The C. difficile clnRAB operon initiates adaptations to the host environment in response to LL-37.

• Main Authors: Emily C Woods, Adrianne N Edwards, Kevin O Childress, Joshua B Jones, Shonna M McBride
• Format: Article
• Language: English
• Published: Public Library of Science (PLoS) 2018-08-01
• Series: PLoS Pathogens
• Online Access: http://europepmc.org/articles/PMC6117091?pdf=render
• ISSN: 1553-7366; 1553-7374

To cause disease, Clostridioides (Clostridium) difficile must resist killing by innate immune effectors in the intestine, including the host antimicrobial peptide, cathelicidin (LL-37).
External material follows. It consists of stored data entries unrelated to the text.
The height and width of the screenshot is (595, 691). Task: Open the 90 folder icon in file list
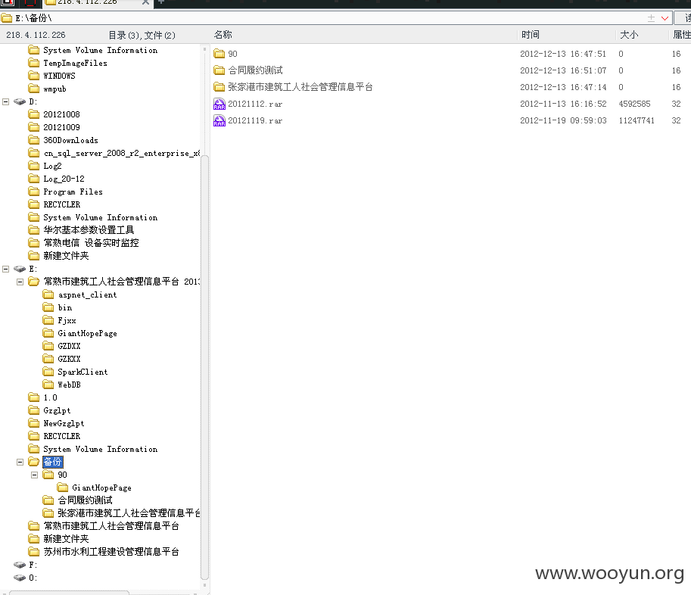[219, 54]
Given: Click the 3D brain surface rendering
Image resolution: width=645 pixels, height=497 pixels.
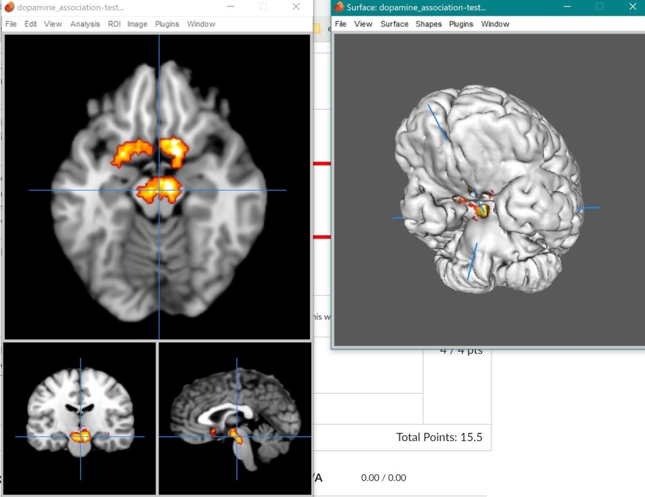Looking at the screenshot, I should coord(488,194).
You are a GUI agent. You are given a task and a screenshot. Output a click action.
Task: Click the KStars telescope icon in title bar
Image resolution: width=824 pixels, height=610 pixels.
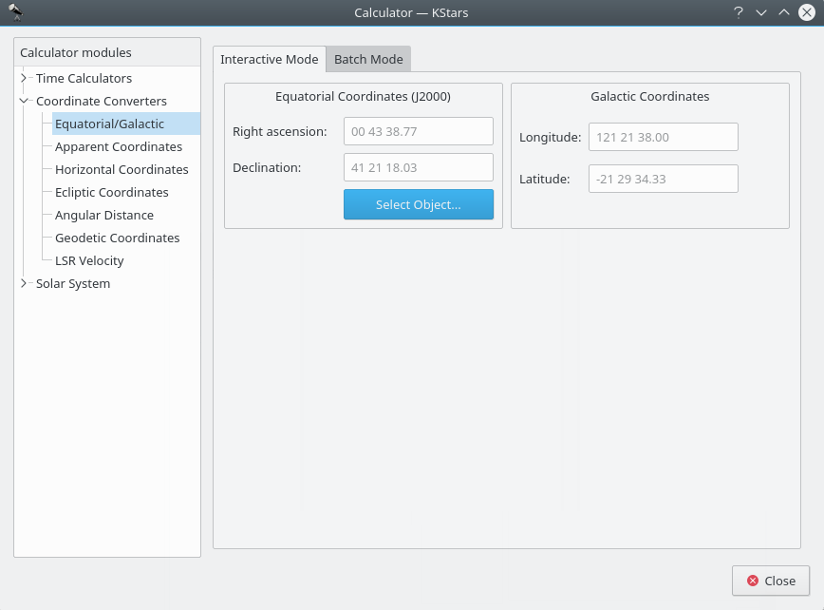[15, 12]
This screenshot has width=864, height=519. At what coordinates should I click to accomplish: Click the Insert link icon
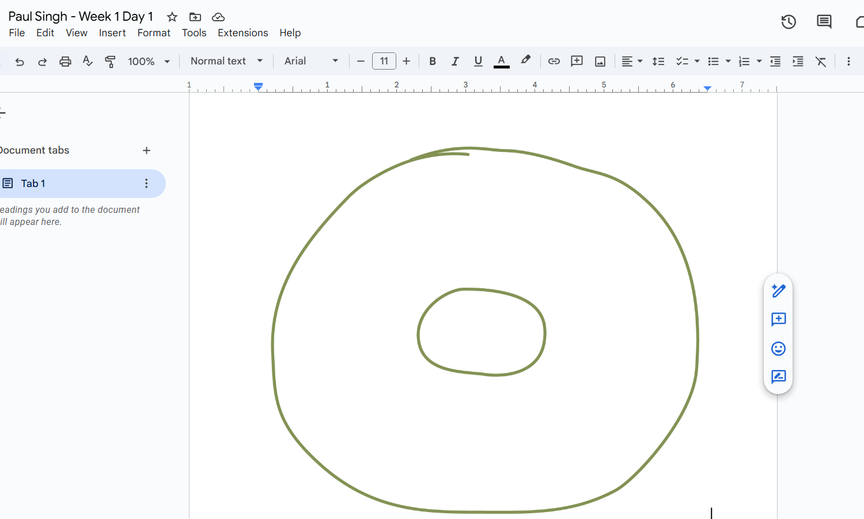tap(554, 62)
The mechanisms that enable C. difficile to adapt to the intestine in the presence of antimicrobial peptides are unknown. Expression analyses revealed an operon, CD630_16170-CD630_16190 (clnRAB), which is highly induced by LL-37 and is not expressed in response to other cell-surface active antimicrobials. This operon encodes a predicted transcriptional regulator (ClnR) and an ABC transporter system (ClnAB), all of which are required for function. Analyses of a clnR mutant indicate that ClnR is a pleiotropic regulator that directly binds to LL-37 and controls expression of numerous genes, including many involved in metabolism, cellular transport, signaling, gene regulation, and pathogenesis. The data suggest that ClnRAB is a novel regulatory mechanism that senses LL-37 as a host signal and regulates gene expression to adapt to the host intestinal environment during infection.